Third-Line and Rescue Therapies
After Two Failed Eradication Attempts
Antibiotic susceptibility testing should guide further treatment whenever possible 1, 2, 3. Molecular testing for clarithromycin and levofloxacin resistance is available 1.
Rifabutin-Based Triple Therapy
Rifabutin triple therapy for 14 days is highly effective as rescue therapy after multiple treatment failures 1, 2, 3:
- Rifabutin 150 mg twice daily 1, 2
- Amoxicillin 1000 mg twice daily 1, 2
- PPI (esomeprazole or rabeprazole 40 mg) twice daily 1, 2
Rifabutin resistance is extremely rare, making it an effective rescue option 1, 2.
High-Dose Dual Amoxicillin-PPI Therapy
Alternative rescue therapy when other options have been exhausted 1, 2, 3:
- Amoxicillin 2-3 grams daily in 3-4 split doses 1, 2
- High-dose PPI (esomeprazole or rabeprazole 40 mg) twice daily 1, 2
- Duration: 14 days 1, 2
Special Populations
Patients with Penicillin Allergy
Bismuth quadruple therapy is the first choice, as it contains tetracycline, not amoxicillin 1, 2, 3. However, consider penicillin allergy testing to delist the allergy and enable amoxicillin use, as most patients who report penicillin allergy are found not to have a true allergy 1.

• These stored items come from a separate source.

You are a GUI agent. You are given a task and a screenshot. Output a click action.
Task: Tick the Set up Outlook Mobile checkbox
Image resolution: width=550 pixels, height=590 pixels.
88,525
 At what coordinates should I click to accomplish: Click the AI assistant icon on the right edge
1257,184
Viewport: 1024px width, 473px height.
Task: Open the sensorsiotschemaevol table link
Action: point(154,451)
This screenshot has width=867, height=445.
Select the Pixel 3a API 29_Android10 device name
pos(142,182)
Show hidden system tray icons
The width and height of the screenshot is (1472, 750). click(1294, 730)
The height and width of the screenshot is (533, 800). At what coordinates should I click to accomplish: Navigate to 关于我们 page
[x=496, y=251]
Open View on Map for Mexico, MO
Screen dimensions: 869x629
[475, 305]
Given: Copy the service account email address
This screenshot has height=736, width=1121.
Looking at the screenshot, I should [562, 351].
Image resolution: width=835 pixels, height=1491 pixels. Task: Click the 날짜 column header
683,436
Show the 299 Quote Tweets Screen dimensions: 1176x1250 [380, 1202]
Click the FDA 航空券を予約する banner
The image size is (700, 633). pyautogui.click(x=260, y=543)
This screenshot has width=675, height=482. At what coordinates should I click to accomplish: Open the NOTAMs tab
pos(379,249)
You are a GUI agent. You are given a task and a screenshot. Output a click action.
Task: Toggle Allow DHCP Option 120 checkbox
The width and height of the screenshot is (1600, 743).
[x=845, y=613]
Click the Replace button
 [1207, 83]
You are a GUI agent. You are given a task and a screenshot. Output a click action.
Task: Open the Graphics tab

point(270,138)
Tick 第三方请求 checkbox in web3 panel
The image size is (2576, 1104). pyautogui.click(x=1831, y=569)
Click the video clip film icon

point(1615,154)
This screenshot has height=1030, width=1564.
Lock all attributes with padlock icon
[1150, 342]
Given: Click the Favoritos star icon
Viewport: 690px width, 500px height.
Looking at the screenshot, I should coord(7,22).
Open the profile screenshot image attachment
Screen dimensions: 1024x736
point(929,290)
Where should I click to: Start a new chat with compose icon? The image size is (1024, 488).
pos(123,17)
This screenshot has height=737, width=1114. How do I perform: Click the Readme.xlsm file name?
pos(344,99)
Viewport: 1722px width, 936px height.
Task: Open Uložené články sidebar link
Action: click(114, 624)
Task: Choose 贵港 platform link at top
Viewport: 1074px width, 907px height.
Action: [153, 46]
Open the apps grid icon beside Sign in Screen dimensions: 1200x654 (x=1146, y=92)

If bismuth is unavailable, use clarithromycin plus metronidazole triple therapy (only in areas with clarithromycin resistance <15%) 1:
- PPI (esomeprazole or rabeprazole 40 mg) twice daily 1
- Clarithromycin 500 mg twice daily 1
- Metronidazole 500 mg twice daily 1
- Duration: 14 days 1
Verification of Eradication
Confirm eradication with urea breath test or monoclonal stool antigen test at least 4 weeks after completion of therapy and at least 2 weeks after PPI discontinuation 1, 2, 3. Never use serology to confirm eradication, as antibodies may persist long after successful treatment 1, 2.
Critical Pitfalls to Avoid
- Never assume low clarithromycin resistance without local surveillance data—most regions now have resistance rates >15-20% 1, 2
- Avoid repeating antibiotics that failed previously, especially clarithromycin and levofloxacin, where resistance develops rapidly after exposure 1, 2
- Do not use standard-dose PPI once daily—always use high-dose twice-daily dosing 1, 2, 3
- Avoid concomitant use of other antacids with PPIs during treatment 1
- Do not use 7-10 day regimens—14 days is mandatory for optimal eradication 1, 2, 3, 5
Adjunctive Therapies
Probiotics can be used as adjunctive treatment to reduce antibiotic-associated diarrhea and improve patient compliance, but are of unproven benefit for improving eradication rates 1, 2. Diarrhea occurs in 21-41% of patients during the first week of therapy 2.